* **課題内容**
犬の目に対する紫外線の影響と犬用サングラスを扱った文章を、最後の文の後から書き継いでください。

* **抜粋本文**
==============================

つい先日、こんな意見を耳にしました。あれ?こういった類の意見、数年前までは「犬の洋服」が対象だったような気がするのですが…。そういえば、いつの間にか犬の洋服は当たり前のアイテムになりましたね。

オシャレをさせることだけが目的なわけではなく、犬種ごとに異なる暑さ寒さへの対策も兼ねている――いまや世間的にもかなり周知されました。

では、犬のサングラスに関してはどうなのでしょうか。やはり、単なる飼い主の自己満足?

それとも犬の洋服と同様に、何か犬にとってもメリットのあるアイテムと考えてもいいのでしょうか?

過度の紫外線は犬の目にも悪影響がある!

真夏のカンカン照りの中で犬を散歩させるような行為は、紫外線うんぬんを語る以前に、熱中症の問題で完璧にアウトです。

では、熱中症の危険性がない季節の、よく晴れた日に愛犬を散歩に連れ出すとしたら?

人間であれば、日焼け止めを塗る、日よけの帽子をかぶる、日傘をさす、UVカット機能のある衣服を着用するというように、なにがしかのUV対策をしてから散歩に出掛ける方も多いはずです。

カンカン照りではなくても紫外線がシミ・ソバカスの原因になることは、もはや常識レベルの話しです。強烈な日差しは日焼けを通り越して肌に損傷を生じさせるだけではなく、日光角化症や皮膚がんといった、より重篤な病気の原因にすらなりうるもの。

もちろん、基本的に犬の体は全身が被毛に覆われています。人間の肌と同じように焼け止めが必要かといえば、そういうことではないでしょう。

しかし、過度な紫外線が私たち人間の目に害を及ぼすのと同様に、犬の目にも悪影響を与えている可能性があります

目に関して言えば人間と同じく眼球はむきだしのまま。だからこそ、犬用のサングラスで紫外線を適度にカットすることは、犬の目の健康を守るうえでは有効なのですが、今のところメジャーなアイテムとは程遠いのが実情です。

犬の目は紫外線に強くないという事実

人間の眼球は、水晶体によって入ってきた紫外線のほとんどをカットする仕組みになっています。その結果、目の最奥にまで紫外線が届くことはまれなのだとか。

==============================

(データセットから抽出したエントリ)

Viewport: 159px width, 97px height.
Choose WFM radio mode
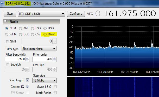pyautogui.click(x=7, y=34)
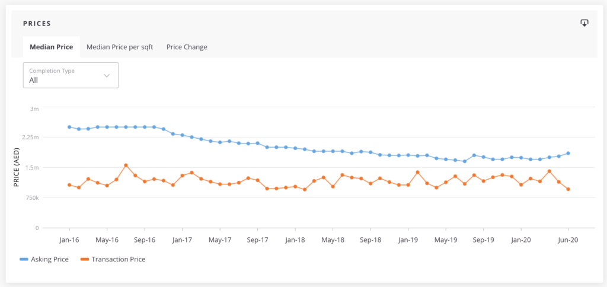607x287 pixels.
Task: Click the Asking Price data point at Jun-20
Action: 568,153
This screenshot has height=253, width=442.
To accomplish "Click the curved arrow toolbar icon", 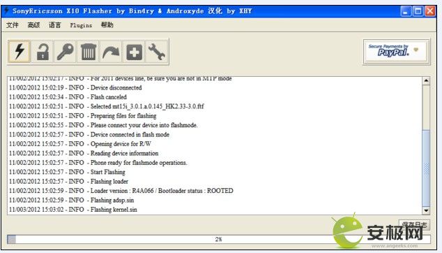I will 111,52.
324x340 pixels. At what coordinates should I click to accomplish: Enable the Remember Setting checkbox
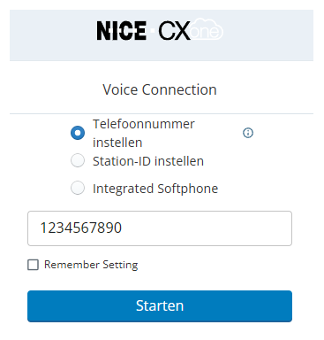pos(33,265)
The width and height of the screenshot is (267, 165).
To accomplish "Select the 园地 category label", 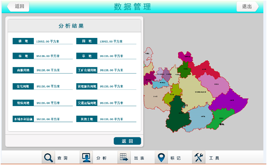I will [x=87, y=41].
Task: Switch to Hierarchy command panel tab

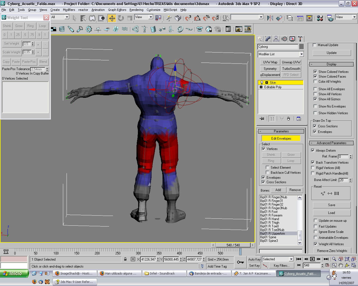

==============================

* **出力結果**
しかし、犬の眼球はその構造上、人間の眼球に比べて紫外線が奥にまで届くと考えられています。それはすなわち、白内障にかかるリスクが高いことに直結しているんですね。

白内障を発症して水晶体が白く濁ってしまうと、犬は視力を失います。

長生きのワンちゃんが増えた昨今、目が白く濁ってしまった老犬を見かけたことはありませんか?

もちろん、その原因のすべてが過度な紫外線というわけではありません。先天的に白内障にかかりやすい犬種がいることは事実です。

白内障の発症が多く報告されている犬種
柴犬、ビーグル、マルチーズ、ボストンテリア、パグ、ミニチュアシュナウザー、ウェルシュコーギーペンブローク、トイプードル、ミニチュアダックスフンド、シーズー、ヨークシャテリア、ウェスティー、シベリアンハスキー、アメリカンコッカースパニエル、ダルメシアン、秋田犬、ゴールデンレトリバー、ラブラドールレトリバー、ドーベルマン、ジャーマンシェパードなど

また、若いうちから白内障を発症しやすい犬種についても指摘がされていますし、老年になると多くの犬種が白内障を発症しやすくなります。

しかし、こういった白内障を発症しやすい形質を持つ犬が、過度の紫外線をあび続けた結果、発症率を高めてしまう可能性は否定できません。

そして白内障を発症してしまったあとのケアに関しては、人間の医療に比べると動物医療はまだまだ充分であるとは言えないのです。

だからこそ、犬用のサングラスはオシャレ目的ではなく「目の健康を守るアイテム」としてもっと注目されてもいいのではないでしょうか。

オシャレは付加価値、サングラスの本当の目的は眼病予防のUVカット

欧米人に比べると、日本人はあまり日常的にサングラスをかけません。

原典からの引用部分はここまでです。